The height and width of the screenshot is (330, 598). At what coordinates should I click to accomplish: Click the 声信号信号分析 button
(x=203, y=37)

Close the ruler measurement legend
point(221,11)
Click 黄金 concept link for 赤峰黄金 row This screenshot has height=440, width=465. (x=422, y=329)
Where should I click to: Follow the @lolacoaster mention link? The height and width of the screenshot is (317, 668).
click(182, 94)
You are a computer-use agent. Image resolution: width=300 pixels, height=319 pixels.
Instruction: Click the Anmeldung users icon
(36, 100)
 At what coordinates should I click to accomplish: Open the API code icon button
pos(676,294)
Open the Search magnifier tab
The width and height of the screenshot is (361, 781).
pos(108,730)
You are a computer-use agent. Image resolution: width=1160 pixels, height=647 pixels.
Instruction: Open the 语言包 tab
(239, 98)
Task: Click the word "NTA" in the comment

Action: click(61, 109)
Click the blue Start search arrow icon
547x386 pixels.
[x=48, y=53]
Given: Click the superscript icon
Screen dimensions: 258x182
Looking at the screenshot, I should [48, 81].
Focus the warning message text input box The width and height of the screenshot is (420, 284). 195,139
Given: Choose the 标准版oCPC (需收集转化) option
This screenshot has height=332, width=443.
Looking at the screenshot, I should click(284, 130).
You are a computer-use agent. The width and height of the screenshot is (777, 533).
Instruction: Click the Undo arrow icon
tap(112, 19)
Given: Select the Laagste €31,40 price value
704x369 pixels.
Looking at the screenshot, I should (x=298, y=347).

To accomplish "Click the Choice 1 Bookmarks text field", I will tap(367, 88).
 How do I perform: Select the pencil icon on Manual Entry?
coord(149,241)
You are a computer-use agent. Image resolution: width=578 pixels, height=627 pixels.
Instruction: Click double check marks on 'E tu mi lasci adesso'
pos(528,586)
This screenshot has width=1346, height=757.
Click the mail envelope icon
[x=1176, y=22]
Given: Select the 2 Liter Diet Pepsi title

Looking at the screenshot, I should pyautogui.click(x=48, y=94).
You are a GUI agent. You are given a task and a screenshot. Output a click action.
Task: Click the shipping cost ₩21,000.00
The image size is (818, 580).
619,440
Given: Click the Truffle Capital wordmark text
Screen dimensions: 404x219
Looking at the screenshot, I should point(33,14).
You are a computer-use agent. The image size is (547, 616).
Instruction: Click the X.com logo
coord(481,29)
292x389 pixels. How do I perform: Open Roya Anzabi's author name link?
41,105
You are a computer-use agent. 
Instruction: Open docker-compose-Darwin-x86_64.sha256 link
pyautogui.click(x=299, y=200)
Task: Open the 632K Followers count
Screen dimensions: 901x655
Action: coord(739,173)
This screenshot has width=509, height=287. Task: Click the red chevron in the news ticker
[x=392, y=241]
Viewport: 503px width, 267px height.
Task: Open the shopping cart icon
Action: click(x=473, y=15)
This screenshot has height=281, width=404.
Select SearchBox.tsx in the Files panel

WORK ITEM:
When you reach the line holding "At what coordinates should I click to accomplish: Open" in the records above, begin reproducing exactly, stop after the line holding "Given: Click the superscript icon", and output nothing else.

FINAL ANSWER:
 At what coordinates should I click to accomplish: Open the API code icon button
pos(676,294)
Open the Search magnifier tab
The width and height of the screenshot is (361, 781).
pos(108,730)
You are a computer-use agent. Image resolution: width=1160 pixels, height=647 pixels.
Instruction: Open the 语言包 tab
(239, 98)
Task: Click the word "NTA" in the comment

Action: click(61, 109)
Click the blue Start search arrow icon
547x386 pixels.
[x=48, y=53]
Given: Click the superscript icon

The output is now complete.